= Aim of the exercise =
Could you set down exactly the lines of the data below, starting at the one that holds "Given: Open the Industry column filter" and ending at the one that holds "1739x1234 pixels.", both included, and only those?

= Records to use =
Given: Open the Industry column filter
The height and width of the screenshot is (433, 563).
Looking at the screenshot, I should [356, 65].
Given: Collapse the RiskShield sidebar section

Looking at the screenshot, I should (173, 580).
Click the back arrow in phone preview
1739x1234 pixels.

---

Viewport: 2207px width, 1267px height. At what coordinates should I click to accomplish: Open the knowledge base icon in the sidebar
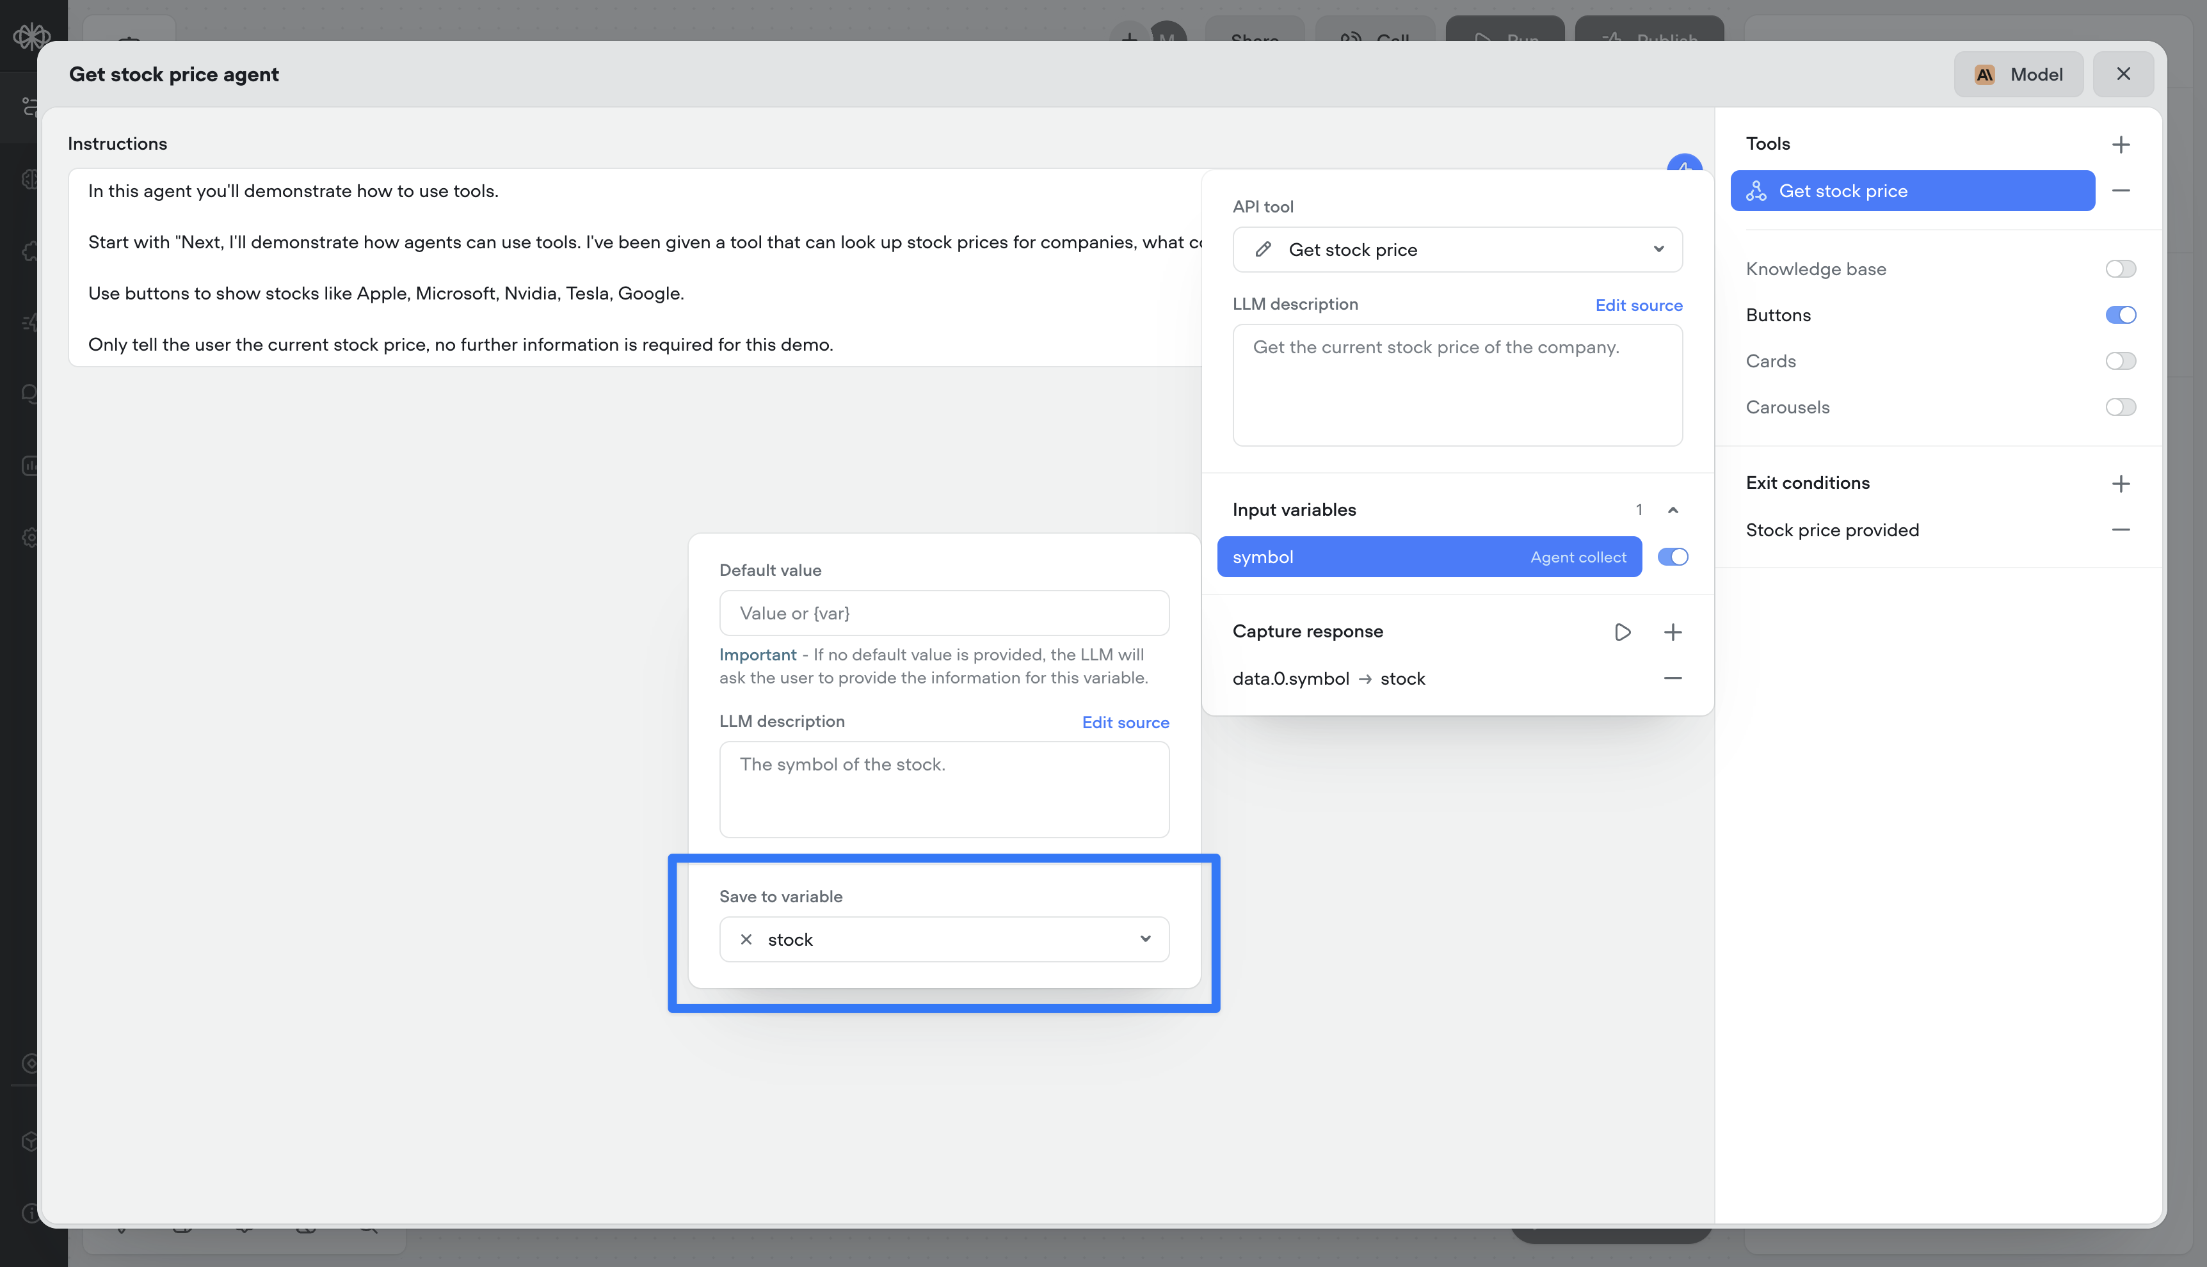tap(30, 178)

= Exercise response =
Given: Open the Industry column filter
The height and width of the screenshot is (433, 563).
Looking at the screenshot, I should [356, 65].
Given: Collapse the RiskShield sidebar section

Looking at the screenshot, I should (173, 580).
Click the back arrow in phone preview
1739x1234 pixels.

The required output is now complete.